Because here’s the thing about trauma. It breaks you. And it builds you. Sometimes in the same breath.

And I don’t know how to separate the damage from the strength.



Who would I be had I not been so co-dependent on my “best friend” from high school?

The one who felt like home. The one I poured everything into. The one who eventually walked out right after my partner of six years ghosted me.

That season felt like someone kicked the legs out from under my entire support system.


Who would I be if I had trusted myself more? If I hadn’t clung so tightly to someone who wasn’t meant to stay?

Who would I be if I had listened to my heart instead of my fear of being alone?


There’s a version of me that didn’t tolerate half-love. That didn’t beg for crumbs. That didn’t shrink herself to keep someone comfortable.

I ache for her sometimes.

But I also recognize that I had to lose those people to understand what real love looks like now.


And that realization is bittersweet.



And now I’m here. Thirty-five. In a relationship that feels healthier than anything I’ve known before. And sometimes I catch myself wondering who I could be for her if I wasn’t carrying so much history. Would I be less anxious? Less reactive? Less afraid of losing something good?


Who would I be if I could just unclench?


Lately I’ve felt like I miss myself. And I don’t even know which version I’m missing. I just know there was a time when I felt lighter. More creative. Less weighed down by the accumulation of everything.


Some days it feels like I’m underwater, like the pressure of a thousand oceans is pressing in and I’m kicking toward the surface but the surface keeps moving. I don’t want to be defined by trauma, but I also can’t pretend it didn’t shape me.


And maybe that’s the hardest part of this question. I don’t know how to separate who I am from what happened to me. The resilience, the empathy, the sharp awareness, the independence. Those came from somewhere. They came from surviving.

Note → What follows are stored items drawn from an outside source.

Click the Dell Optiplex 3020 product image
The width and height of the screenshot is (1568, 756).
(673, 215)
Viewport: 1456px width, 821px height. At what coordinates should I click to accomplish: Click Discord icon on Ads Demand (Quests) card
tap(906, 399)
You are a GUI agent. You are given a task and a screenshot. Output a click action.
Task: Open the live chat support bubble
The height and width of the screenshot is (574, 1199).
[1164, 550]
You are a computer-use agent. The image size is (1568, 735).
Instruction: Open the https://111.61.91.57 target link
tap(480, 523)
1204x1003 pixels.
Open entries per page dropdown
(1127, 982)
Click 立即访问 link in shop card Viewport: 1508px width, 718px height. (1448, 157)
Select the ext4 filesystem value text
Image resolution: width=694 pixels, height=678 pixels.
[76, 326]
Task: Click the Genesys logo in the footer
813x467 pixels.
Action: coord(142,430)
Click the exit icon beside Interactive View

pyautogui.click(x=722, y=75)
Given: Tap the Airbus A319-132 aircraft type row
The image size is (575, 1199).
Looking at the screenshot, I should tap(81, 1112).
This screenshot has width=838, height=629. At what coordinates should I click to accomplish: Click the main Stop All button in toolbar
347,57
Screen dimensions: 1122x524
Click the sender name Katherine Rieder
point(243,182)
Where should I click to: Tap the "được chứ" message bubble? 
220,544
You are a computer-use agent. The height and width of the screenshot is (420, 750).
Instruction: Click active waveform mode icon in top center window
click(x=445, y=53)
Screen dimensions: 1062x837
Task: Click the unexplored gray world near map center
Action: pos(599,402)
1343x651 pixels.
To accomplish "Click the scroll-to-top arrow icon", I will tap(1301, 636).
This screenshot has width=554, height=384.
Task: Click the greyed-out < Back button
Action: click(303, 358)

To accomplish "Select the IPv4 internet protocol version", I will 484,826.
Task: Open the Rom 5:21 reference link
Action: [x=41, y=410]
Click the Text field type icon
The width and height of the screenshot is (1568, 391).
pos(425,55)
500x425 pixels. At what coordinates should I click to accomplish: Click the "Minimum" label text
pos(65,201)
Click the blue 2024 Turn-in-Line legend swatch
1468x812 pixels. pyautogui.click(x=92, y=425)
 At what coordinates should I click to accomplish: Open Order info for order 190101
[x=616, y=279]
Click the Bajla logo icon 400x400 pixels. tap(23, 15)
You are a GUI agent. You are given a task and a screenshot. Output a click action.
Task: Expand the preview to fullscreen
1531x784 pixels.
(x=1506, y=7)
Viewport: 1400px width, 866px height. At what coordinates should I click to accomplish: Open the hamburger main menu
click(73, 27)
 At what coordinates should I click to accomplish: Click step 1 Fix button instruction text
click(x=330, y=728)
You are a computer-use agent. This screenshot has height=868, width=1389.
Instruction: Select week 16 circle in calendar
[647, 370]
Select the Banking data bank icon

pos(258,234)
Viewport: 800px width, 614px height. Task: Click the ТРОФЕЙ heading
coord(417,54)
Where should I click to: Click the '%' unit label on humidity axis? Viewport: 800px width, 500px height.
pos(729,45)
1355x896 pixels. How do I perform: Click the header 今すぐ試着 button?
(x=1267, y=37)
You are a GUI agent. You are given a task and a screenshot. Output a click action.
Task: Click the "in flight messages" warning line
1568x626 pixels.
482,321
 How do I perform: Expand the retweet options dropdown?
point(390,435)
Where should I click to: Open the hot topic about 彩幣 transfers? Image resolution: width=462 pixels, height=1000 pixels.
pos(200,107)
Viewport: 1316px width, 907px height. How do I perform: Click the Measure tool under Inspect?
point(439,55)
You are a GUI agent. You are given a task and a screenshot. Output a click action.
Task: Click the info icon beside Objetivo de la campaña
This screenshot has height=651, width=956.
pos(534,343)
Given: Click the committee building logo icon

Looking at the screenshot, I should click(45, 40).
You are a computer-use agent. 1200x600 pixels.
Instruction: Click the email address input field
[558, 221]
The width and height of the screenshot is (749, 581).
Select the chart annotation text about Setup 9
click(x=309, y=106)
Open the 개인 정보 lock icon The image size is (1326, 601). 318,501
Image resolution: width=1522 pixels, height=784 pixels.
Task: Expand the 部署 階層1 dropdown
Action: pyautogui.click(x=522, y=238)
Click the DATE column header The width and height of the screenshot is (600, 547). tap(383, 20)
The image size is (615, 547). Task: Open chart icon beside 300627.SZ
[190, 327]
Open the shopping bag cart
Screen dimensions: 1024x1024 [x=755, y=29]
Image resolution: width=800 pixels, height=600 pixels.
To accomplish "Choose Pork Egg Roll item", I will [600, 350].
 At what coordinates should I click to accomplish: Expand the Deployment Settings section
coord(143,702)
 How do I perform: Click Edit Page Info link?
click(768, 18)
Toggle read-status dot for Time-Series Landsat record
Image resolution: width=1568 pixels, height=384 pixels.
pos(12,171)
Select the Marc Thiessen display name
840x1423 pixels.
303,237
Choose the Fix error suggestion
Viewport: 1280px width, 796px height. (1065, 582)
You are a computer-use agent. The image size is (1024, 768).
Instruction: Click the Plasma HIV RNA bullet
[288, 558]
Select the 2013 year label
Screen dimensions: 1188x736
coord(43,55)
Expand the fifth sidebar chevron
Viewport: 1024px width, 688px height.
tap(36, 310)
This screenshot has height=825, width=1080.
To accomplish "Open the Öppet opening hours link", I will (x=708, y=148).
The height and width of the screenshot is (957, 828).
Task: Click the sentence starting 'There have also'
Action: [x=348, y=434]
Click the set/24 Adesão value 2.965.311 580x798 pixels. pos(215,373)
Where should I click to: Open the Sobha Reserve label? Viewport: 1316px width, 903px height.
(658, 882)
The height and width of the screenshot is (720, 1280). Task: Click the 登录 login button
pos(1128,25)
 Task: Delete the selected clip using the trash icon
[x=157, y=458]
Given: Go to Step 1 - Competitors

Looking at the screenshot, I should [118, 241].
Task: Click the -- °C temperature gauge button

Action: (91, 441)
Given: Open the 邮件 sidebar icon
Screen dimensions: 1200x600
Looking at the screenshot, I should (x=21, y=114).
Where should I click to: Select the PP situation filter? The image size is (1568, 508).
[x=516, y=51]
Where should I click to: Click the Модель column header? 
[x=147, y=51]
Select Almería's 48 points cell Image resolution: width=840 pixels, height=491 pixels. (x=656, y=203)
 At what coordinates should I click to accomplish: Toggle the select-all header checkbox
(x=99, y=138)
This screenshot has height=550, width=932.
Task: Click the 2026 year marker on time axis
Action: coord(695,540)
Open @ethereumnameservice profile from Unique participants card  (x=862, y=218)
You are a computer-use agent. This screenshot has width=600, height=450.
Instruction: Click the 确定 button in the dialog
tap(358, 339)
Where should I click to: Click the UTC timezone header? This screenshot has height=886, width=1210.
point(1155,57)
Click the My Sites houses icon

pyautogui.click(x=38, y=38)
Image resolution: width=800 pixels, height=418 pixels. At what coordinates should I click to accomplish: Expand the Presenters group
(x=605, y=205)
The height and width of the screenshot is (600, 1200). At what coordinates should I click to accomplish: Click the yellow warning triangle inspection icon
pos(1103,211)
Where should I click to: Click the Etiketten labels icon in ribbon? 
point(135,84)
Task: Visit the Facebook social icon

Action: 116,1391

So who would I be without the trauma?

I don’t know.


Maybe I wouldn’t be this self-aware. Maybe I wouldn’t write like this. Maybe I wouldn’t care so deeply about documenting my life because I wouldn’t have felt it slip through my fingers so many times.

Maybe the question isn’t about erasing the trauma. Maybe it’s about asking who I still get to become in spite of it.


Who would I be if I stopped trying to claw back an old version of myself and instead built a new one on purpose?

I don’t think I can go back and rescue the girl who didn’t get the childhood she deserved. I don’t think I can undo the homes, the losses, the ghosting, the years of learning love the hard way.


But I can decide who I am next.

And maybe that’s the only version that really matters.


If you’ve ever asked yourself this question, I’m sitting with you in it.

Who would you be? And who do you still have time to become?



I don’t need to meet the person I could’ve been to understand the one I am.